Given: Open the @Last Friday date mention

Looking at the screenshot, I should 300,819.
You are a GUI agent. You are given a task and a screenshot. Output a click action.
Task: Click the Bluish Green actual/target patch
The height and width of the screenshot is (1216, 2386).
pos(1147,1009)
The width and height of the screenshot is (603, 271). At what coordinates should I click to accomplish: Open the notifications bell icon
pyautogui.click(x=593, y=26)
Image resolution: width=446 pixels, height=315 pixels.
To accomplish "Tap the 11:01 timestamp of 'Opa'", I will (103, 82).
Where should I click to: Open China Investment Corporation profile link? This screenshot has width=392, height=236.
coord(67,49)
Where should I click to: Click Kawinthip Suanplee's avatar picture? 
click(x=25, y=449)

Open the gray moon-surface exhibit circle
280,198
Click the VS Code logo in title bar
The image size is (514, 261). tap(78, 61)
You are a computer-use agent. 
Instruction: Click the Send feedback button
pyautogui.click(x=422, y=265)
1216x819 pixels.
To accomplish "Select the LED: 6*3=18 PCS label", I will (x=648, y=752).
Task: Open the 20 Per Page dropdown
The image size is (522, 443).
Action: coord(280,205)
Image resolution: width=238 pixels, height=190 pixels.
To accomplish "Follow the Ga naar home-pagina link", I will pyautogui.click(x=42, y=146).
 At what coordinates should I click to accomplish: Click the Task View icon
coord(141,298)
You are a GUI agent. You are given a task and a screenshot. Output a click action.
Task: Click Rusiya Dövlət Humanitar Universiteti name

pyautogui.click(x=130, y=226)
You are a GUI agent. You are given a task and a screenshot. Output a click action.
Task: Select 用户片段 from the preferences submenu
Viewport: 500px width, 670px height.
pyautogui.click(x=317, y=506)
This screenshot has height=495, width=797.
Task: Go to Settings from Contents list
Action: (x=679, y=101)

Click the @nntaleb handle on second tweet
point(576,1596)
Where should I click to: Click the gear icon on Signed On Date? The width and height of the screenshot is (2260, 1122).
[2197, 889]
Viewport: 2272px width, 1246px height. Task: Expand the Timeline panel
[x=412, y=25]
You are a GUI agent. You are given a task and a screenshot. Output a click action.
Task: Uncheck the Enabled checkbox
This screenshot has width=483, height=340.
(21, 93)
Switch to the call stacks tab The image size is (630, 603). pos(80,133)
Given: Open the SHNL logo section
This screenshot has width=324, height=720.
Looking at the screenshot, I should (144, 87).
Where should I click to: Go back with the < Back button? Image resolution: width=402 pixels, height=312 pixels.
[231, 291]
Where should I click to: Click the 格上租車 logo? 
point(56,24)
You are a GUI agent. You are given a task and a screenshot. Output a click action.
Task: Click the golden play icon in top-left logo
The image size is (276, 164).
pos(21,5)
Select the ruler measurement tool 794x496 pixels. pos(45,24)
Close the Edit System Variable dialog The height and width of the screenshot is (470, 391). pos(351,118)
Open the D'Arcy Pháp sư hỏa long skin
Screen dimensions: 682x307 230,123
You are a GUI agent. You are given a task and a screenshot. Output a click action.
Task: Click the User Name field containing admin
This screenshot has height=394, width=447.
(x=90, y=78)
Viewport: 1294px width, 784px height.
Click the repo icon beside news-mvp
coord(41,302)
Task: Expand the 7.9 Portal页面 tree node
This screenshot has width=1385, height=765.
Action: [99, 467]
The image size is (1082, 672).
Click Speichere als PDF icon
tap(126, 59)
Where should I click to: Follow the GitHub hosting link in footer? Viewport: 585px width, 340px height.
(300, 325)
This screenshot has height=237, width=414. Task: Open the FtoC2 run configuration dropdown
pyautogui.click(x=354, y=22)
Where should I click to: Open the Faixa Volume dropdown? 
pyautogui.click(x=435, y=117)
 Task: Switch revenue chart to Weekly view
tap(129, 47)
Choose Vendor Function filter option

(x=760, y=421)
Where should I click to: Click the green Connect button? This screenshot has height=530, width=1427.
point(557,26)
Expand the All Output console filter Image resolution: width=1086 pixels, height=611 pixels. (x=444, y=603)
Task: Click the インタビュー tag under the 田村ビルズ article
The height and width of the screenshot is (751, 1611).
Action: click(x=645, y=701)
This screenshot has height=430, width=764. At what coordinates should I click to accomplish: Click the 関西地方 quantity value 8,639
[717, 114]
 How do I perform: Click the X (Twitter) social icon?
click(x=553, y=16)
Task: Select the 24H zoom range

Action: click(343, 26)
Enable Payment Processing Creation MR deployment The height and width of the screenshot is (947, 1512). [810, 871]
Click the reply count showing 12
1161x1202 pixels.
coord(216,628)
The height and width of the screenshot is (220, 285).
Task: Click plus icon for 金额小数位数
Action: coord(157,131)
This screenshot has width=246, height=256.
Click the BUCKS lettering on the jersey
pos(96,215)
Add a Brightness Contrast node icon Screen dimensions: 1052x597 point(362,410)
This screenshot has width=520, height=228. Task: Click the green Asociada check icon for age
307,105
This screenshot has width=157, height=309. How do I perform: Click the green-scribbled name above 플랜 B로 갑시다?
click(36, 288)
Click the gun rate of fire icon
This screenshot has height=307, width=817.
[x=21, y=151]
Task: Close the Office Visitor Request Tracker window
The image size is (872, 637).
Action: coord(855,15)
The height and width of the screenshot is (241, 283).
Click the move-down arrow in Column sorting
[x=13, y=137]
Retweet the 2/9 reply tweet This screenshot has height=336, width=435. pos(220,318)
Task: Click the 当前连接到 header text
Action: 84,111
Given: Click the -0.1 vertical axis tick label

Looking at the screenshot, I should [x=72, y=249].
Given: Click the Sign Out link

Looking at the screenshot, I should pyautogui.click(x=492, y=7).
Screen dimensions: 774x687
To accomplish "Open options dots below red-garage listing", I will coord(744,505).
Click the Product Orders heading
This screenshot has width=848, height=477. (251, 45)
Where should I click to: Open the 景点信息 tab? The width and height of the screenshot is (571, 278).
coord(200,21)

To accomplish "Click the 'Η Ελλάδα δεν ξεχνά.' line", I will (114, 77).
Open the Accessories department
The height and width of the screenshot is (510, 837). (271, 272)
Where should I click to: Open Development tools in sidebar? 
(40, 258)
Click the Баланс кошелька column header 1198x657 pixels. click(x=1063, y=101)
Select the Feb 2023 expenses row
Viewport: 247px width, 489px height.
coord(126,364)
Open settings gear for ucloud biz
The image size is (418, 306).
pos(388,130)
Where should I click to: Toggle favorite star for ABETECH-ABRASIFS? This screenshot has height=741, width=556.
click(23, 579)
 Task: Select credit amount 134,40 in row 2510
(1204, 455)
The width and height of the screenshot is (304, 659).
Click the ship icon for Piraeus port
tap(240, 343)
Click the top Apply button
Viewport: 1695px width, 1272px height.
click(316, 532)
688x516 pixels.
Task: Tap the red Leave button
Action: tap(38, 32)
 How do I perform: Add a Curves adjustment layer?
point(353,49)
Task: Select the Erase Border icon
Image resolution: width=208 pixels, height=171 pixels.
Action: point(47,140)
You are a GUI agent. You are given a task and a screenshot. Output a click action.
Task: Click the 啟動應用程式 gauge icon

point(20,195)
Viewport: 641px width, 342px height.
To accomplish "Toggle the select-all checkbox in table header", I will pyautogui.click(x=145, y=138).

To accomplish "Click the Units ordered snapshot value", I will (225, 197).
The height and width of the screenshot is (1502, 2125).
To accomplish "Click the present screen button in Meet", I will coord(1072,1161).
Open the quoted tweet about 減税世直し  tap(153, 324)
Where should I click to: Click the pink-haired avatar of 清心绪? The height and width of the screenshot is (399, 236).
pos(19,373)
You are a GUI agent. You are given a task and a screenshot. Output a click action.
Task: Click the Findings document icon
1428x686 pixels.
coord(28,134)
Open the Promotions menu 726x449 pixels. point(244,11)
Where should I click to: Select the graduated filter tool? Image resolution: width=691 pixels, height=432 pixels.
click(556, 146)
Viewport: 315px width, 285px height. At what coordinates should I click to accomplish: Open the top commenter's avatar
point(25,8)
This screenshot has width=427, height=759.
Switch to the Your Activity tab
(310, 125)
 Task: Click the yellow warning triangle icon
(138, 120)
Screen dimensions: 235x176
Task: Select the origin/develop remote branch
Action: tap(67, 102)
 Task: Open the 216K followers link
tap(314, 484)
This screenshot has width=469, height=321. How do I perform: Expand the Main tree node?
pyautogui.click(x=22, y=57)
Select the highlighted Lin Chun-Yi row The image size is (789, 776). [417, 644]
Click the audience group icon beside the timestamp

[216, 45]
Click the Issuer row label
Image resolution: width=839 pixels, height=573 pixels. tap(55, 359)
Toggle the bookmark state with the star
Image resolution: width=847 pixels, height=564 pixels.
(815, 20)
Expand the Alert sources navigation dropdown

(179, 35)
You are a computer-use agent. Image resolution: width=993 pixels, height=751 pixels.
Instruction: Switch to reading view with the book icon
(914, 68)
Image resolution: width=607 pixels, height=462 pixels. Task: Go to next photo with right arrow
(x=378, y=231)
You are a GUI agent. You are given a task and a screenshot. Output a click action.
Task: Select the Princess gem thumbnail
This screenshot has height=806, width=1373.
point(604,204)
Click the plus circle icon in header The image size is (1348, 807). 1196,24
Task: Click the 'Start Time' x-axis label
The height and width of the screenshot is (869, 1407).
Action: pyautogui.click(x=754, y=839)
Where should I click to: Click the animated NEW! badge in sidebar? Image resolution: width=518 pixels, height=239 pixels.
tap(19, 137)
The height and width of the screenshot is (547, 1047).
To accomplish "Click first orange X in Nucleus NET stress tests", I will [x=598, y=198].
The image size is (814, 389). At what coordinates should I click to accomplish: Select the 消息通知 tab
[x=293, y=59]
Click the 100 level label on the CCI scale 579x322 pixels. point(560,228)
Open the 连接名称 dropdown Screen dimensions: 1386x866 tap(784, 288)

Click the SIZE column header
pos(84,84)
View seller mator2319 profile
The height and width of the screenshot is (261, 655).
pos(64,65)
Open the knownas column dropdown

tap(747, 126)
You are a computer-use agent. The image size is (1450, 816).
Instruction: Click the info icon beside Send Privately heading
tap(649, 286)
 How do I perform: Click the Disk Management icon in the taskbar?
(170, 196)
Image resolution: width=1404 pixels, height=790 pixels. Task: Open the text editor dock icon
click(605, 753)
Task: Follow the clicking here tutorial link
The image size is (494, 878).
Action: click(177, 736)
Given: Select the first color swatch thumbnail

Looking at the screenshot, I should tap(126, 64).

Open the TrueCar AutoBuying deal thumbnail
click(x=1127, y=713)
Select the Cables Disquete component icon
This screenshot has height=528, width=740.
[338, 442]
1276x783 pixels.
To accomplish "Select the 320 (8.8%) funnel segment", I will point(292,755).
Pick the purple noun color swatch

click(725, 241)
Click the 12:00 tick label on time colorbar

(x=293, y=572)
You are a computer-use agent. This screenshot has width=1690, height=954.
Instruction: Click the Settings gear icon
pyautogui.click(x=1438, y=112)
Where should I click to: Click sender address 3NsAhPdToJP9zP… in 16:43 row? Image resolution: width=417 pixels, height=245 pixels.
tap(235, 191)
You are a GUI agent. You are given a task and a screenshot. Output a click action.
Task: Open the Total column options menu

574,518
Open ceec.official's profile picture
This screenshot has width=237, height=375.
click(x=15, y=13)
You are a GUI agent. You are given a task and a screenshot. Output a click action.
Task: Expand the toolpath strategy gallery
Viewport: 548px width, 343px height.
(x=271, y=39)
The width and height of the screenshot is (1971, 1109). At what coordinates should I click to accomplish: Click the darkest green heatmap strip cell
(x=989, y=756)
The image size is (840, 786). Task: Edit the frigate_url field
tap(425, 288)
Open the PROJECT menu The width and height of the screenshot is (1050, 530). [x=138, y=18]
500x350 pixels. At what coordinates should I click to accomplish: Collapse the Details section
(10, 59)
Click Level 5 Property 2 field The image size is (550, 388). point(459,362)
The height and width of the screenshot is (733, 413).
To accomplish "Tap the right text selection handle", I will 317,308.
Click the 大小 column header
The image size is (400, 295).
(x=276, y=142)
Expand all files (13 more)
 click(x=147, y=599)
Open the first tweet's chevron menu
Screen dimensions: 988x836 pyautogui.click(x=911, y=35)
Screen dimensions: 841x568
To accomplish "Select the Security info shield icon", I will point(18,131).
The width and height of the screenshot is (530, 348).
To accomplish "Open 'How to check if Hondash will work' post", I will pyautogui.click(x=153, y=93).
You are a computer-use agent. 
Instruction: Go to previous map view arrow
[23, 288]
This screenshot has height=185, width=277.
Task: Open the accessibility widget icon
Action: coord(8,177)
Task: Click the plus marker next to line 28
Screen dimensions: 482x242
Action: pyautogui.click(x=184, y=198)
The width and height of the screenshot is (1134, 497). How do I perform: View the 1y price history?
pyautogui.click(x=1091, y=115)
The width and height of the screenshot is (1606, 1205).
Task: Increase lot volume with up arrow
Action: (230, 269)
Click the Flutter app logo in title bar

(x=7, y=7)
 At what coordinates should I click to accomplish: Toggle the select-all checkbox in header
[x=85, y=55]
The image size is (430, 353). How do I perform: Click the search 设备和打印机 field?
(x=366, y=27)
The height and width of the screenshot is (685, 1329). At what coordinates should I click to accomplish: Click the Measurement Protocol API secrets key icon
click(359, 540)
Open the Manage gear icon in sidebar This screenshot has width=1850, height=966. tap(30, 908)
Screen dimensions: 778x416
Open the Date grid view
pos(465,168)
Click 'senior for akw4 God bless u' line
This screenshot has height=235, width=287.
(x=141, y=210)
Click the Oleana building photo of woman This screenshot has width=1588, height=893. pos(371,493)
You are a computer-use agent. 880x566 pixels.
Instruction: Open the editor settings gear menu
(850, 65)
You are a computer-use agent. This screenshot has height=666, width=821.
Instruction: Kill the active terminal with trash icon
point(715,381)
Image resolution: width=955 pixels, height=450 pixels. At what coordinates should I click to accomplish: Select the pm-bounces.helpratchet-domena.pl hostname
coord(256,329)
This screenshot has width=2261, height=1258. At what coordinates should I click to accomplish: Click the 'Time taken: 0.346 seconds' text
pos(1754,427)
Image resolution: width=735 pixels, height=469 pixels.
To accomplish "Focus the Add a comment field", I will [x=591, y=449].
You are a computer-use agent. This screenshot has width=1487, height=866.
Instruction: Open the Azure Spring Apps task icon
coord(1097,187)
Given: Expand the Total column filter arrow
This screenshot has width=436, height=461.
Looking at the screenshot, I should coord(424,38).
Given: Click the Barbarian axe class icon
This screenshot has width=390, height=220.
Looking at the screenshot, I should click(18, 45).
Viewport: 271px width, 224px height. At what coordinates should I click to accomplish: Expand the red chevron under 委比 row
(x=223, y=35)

****

## Given request
Copy the lines of the listing unchanged, starting at the line that contains "Task: Switch revenue chart to Weekly view" and ending after the line that contains "[x=21, y=151]".

## Answer for the task
 Task: Switch revenue chart to Weekly view
tap(129, 47)
Choose Vendor Function filter option

(x=760, y=421)
Where should I click to: Click the green Connect button? This screenshot has height=530, width=1427.
point(557,26)
Expand the All Output console filter Image resolution: width=1086 pixels, height=611 pixels. (x=444, y=603)
Task: Click the インタビュー tag under the 田村ビルズ article
The height and width of the screenshot is (751, 1611).
Action: click(x=645, y=701)
This screenshot has height=430, width=764. At what coordinates should I click to accomplish: Click the 関西地方 quantity value 8,639
[717, 114]
 How do I perform: Click the X (Twitter) social icon?
click(x=553, y=16)
Task: Select the 24H zoom range

Action: click(343, 26)
Enable Payment Processing Creation MR deployment The height and width of the screenshot is (947, 1512). [810, 871]
Click the reply count showing 12
1161x1202 pixels.
coord(216,628)
The height and width of the screenshot is (220, 285).
Task: Click plus icon for 金额小数位数
Action: coord(157,131)
This screenshot has width=246, height=256.
Click the BUCKS lettering on the jersey
pos(96,215)
Add a Brightness Contrast node icon Screen dimensions: 1052x597 point(362,410)
This screenshot has width=520, height=228. Task: Click the green Asociada check icon for age
307,105
This screenshot has width=157, height=309. How do I perform: Click the green-scribbled name above 플랜 B로 갑시다?
click(36, 288)
Click the gun rate of fire icon
This screenshot has height=307, width=817.
[x=21, y=151]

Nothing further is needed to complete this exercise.